3( c ) Persons or organizations reasonably believed to be engaged or about to engage, in international terrorist or international narcotics
(U) Therefore, there was no “legal” reason for the directive that the ABLE DANGER information and charts be destroyed then. So then, what was the real reason? What is the real justification for these documents – this critical data – to have been destroyed? Embarrassment and political CYA to protect themselves from accountability for their bad, and in this case, fatal decisions, made in 2001 regarding ABLE DANGER.
(U) Further, I will provide details as to the troubling “coincidences” that relate to the suspension/revocation of my security clearance, and confiscation of my ABLE DANGER documents that occurred just after I spoke to the 9-11 staff director, Dr Phillip Zelikow, in October of 2003.
(U) If we are to win this war on terrorism, and hope to preclude the next 9-11 type attack – an attack that many experts fear will be one that utilizes a weapon of mass destruction such as chemical, biological or nuclear – it is my judgment that we must examine and make sure that the bureaucratic and policy problems that hobbled ABLE DANGER effort have been fixed.
(U) From my experience, to date, the problems have not been fixed as the officers and culture that existed before 9-11, and permitted the ABLE DANGER project to fail, are still in place today.

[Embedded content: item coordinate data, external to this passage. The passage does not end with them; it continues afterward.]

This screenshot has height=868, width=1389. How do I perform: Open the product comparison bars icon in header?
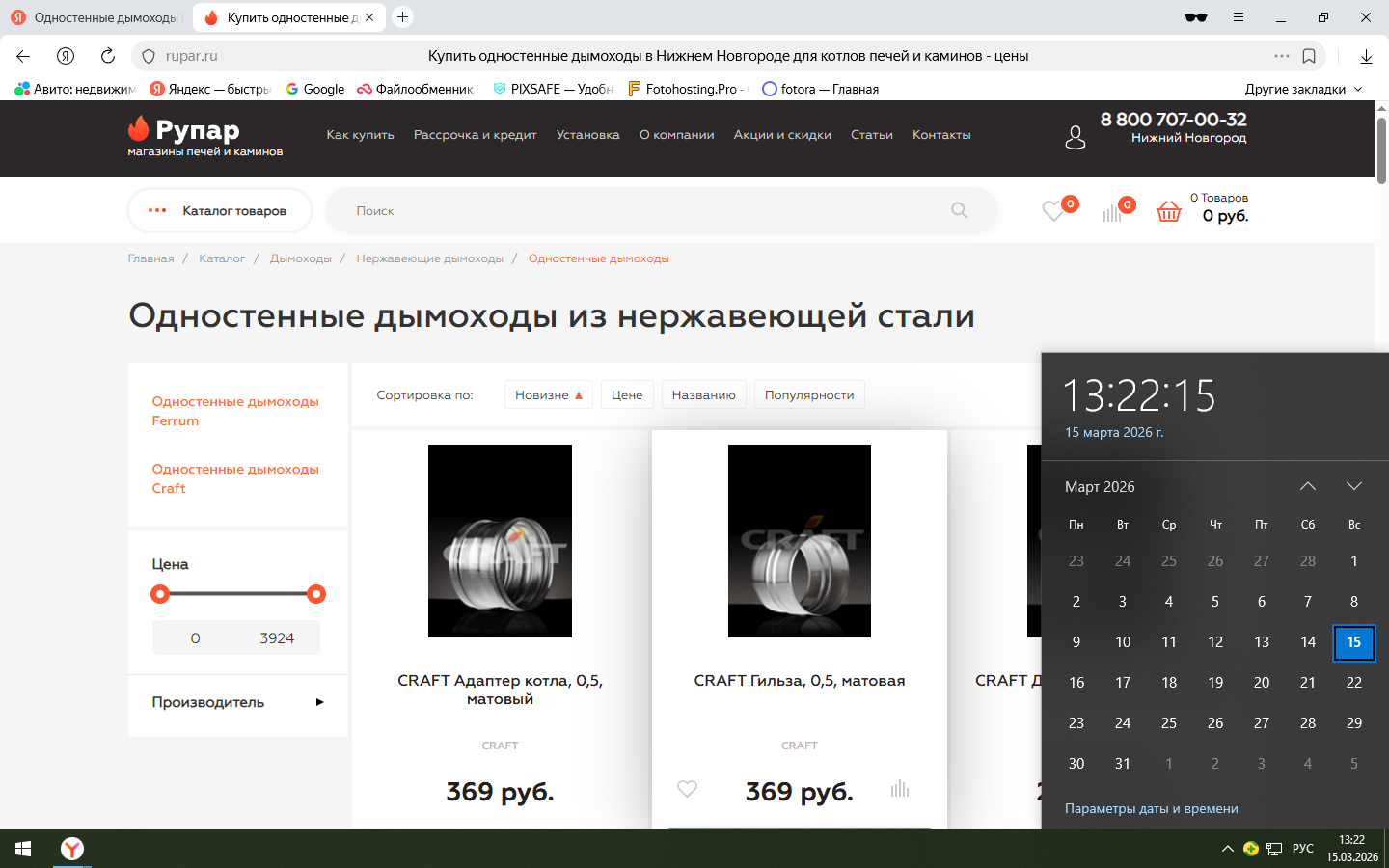click(x=1112, y=212)
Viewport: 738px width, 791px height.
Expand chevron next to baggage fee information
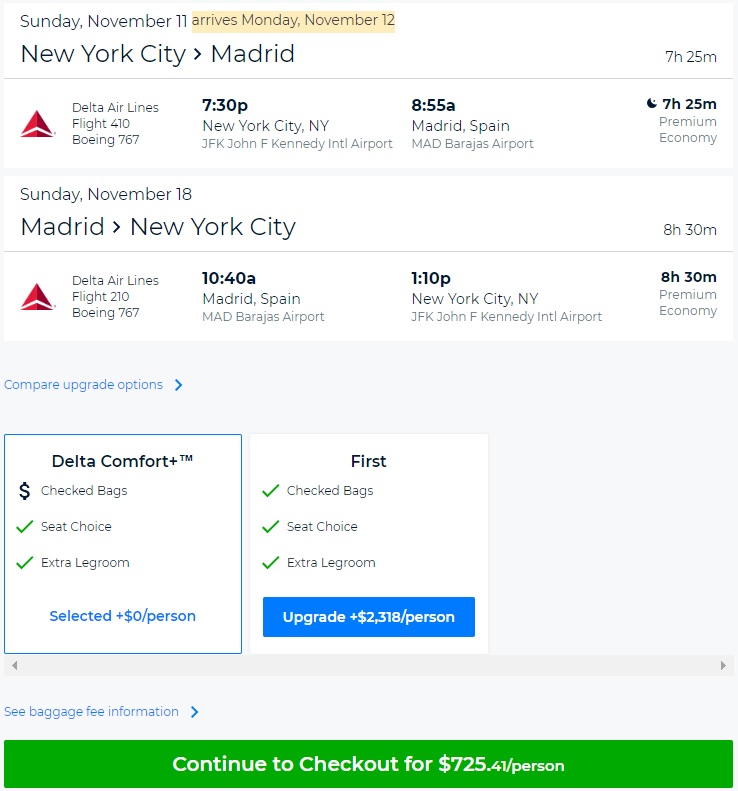coord(195,712)
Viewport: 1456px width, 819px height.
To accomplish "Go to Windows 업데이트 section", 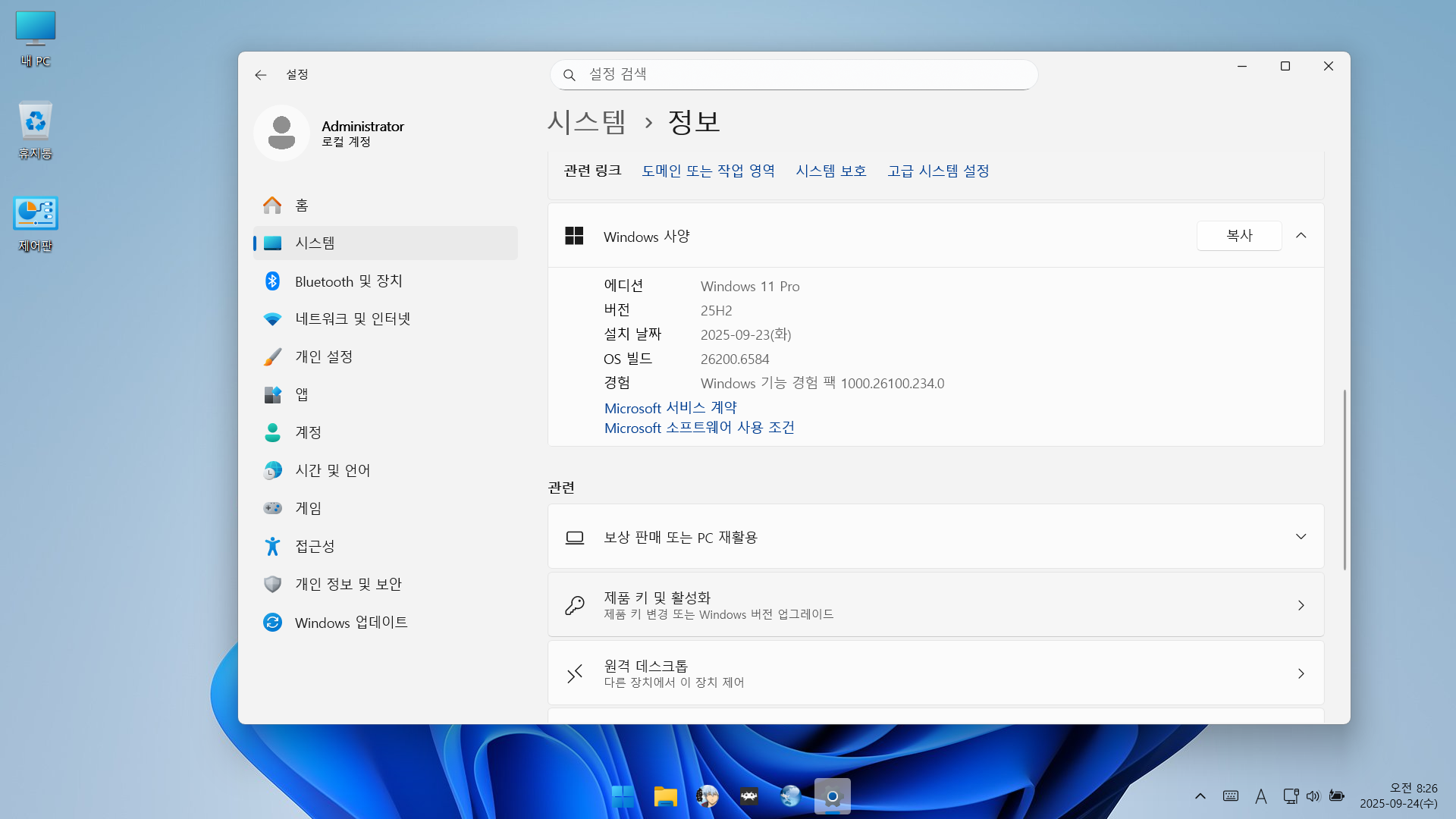I will click(x=350, y=623).
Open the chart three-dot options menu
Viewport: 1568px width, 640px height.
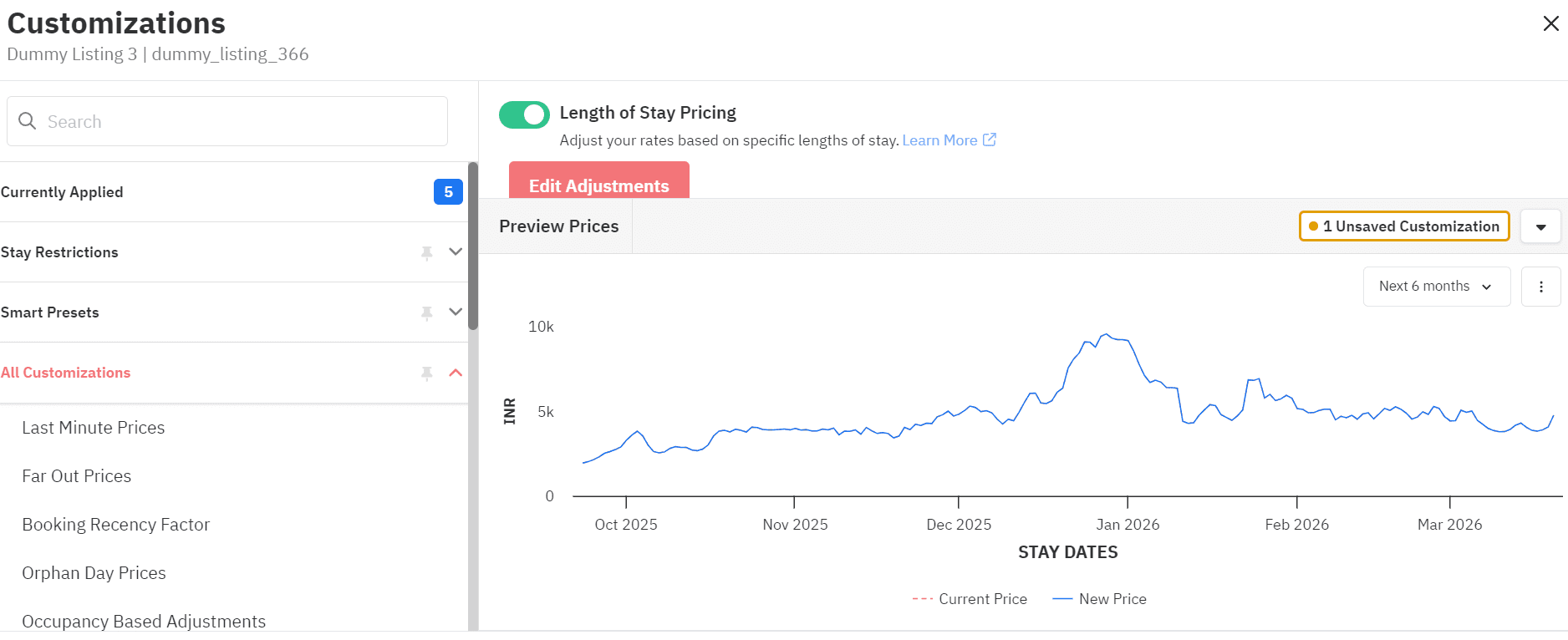pos(1540,287)
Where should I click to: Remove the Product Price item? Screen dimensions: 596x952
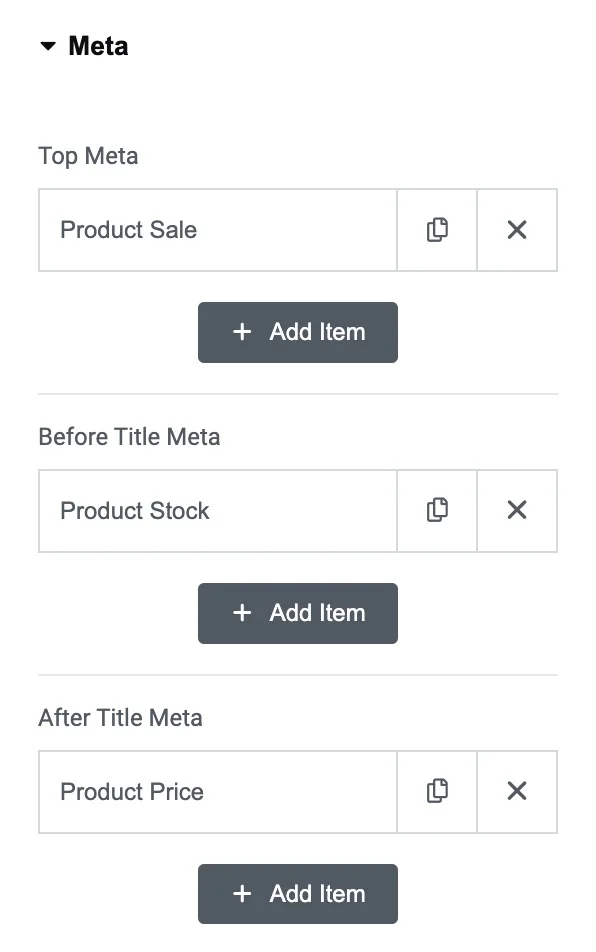coord(517,792)
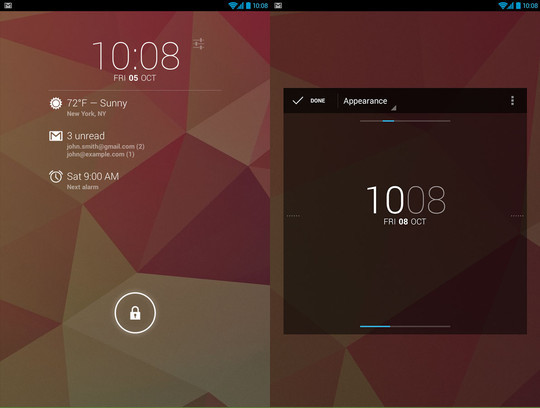
Task: Open the 3 unread mail entry
Action: point(97,144)
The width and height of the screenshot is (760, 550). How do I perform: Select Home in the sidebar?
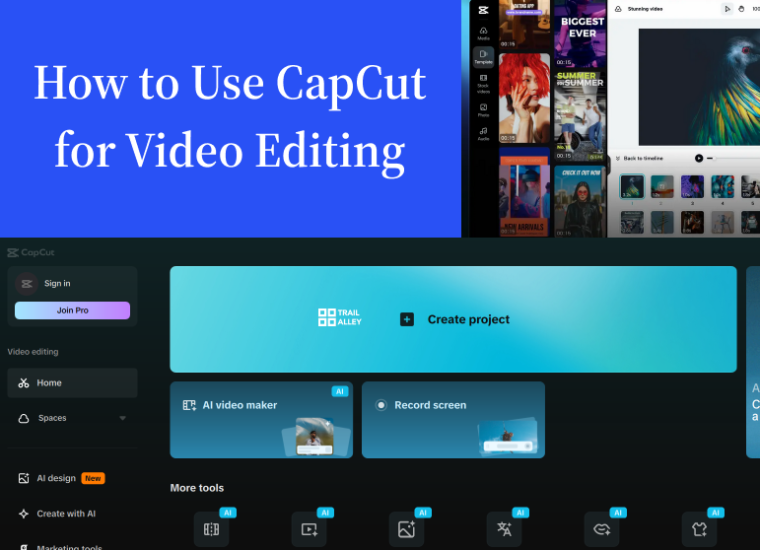point(72,383)
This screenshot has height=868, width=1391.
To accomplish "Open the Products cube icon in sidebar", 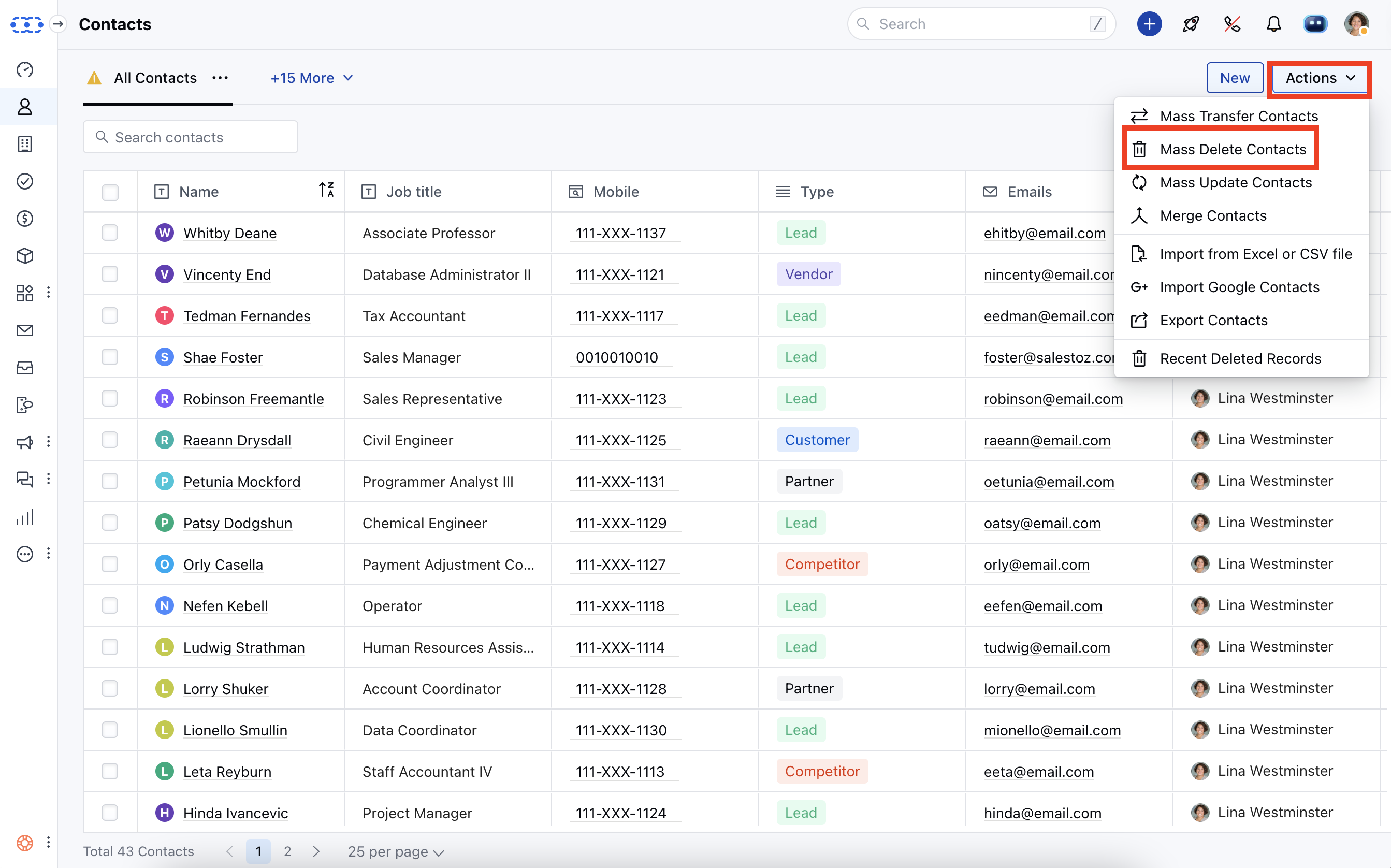I will (25, 256).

(U) There is no incentive for the bureaucrats to change – and instead of embracing change, and being accountable to their actions, they obfuscate and inveigle and hide their own failures. In my specific instance, DIA has been allowed by DoD to make an “example” of me to try and intimidate the others from coming forward by spending what we now estimate $2 million in an effort to discredit and malign me by creating false allegations, and using these false allegations to justify revocation of my Top Secret security clearance. How can it be that we, as a country at war, have such officers in the government who are more concerned about suppressing the truth than winning the war? How many sets of body armor, or enhanced protection for military vehicles in Iraq or Afghanistan would $2 million buy?
(U) Each of us, whether we serve in the executive branch or legislative branch, take an oath of office to defend the Constitution, and our country against enemies both foreign and domestic – I take this oath seriously and am certain that each of you on this committee share my passion on this point. I believe that our oath overrides one’s loyalty to any branch, department or culture of the U.S. Government should such loyalty become inimical with the preservation of this nation’s security. I had to make a choice between loyalty to a DoD culture or the safety of our country – and my choice is clear.
(U) We face two enemies at this point – the first, Al Qaeda – insidious and adaptive – but vulnerable and flawed – tied to a 10th century philosophy of life and of warfare – a philosophy that we can use against it to defeat it. The second, a more vexing and implacable enemy that is our own “bureaucracy” – where career bureaucrats, who are more concerned about self aggrandizement and advancement, who gamble with the security of future generations through neglecting to recognize the need to change and adapt more rapidly than our adversary. Through these bureaucrats collective actions, both in the initial ABLE DANGER failure and their current cover-up and obfuscation of ABLE DANGER, they continue to wager our children’s future and country’s wellbeing.
(U) It is our collective responsibility to see that both of these enemies are resoundingly defeated – and this may require painful change of culture and best practices – but necessary change – to ensure the ABLE DANGER failures do not again occur.